Evaluation of saliva biomarkers in chronic obstructive pulmonary disease: correlation to patient reported outcomes Thumbnail


Authors

Neil Patel



Abstract

COPD is a debilitating chronic respiratory disease with a systemic footprint. COPD is a highly heterogeneous disease but invariably its management involves a one-size fits all approach. This fails to address individual variations in disease progression, symptom burden and functional decline. There remains a need for sensitive monitoring tools that could provide personalised care based on patients’ particular phenotypes and informative self-management.

This thesis has standardised collection protocols and processing for saliva, a complex bodyfluid which is readily accessible and user-friendly for near-patient testing. I have modified immunoassays to work in saliva with demonstrable reproducible results for quantification of C reactive protein, Procalcitonin and Neutrophil Elastase. Symptom assessment is crucial in longitudinal self monitoring of COPD. I designed a novel patient wellbeing scale incorporated into an electronic self-assessment diary, which was embraced by patients as improving symptom change recognition, education and self-management. Using sophisticated analytical tools, I have attempted to cluster/phenotype disease trajectory paths driven by a compilation of symptom scores, spirometric volumes and saliva biomarker levels and produced novel patientspecific multidimensional composite scores with significant correlation to COPD disease severity. Prodromal changes in FEV1, salivary biomarkers and self-assessment scores were reproducibly demonstrated, with potential to predict exacerbation onset.

These results could be exploited for the development of a much-needed personalised COPD monitoring eco-system, which isolates early deteriorations and prompts timely interventions, leading to beneficial disease outcomes. Patient-researcher iterative co-design has been key throughout this thesis.
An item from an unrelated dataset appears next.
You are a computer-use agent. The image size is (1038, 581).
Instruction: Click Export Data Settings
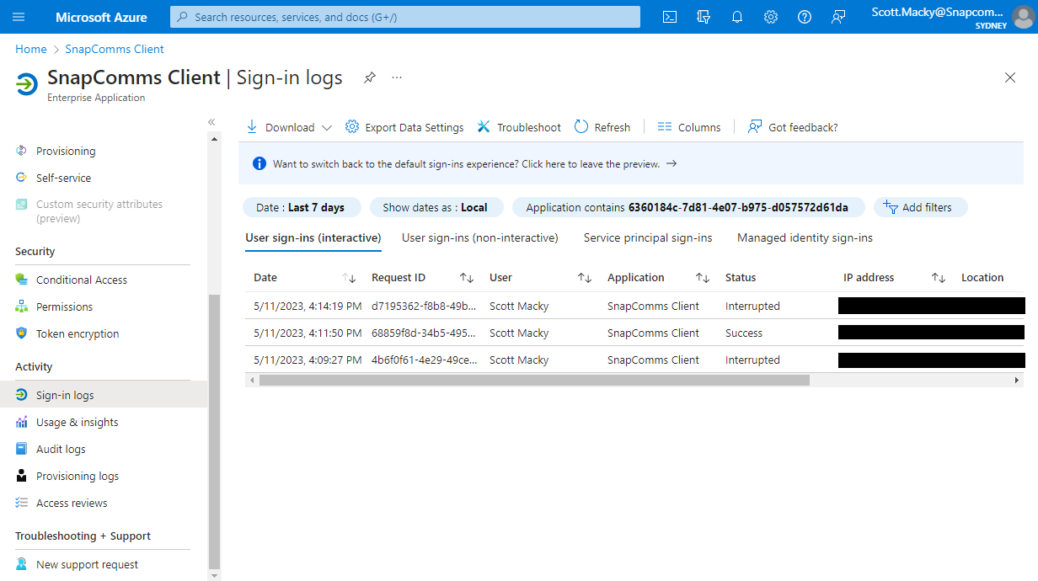(414, 126)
One outcome of this relationship is the design and production of a bespoke integral saliva collector prototype which could substitute laboratory-based processing of saliva samples in readiness for analyte testing.

In conclusion, this thesis has created the necessary tools to improve the classification and monitoring of COPD, opening new avenues for proactive patient self-management and providing the basis for future personalised and stratified care.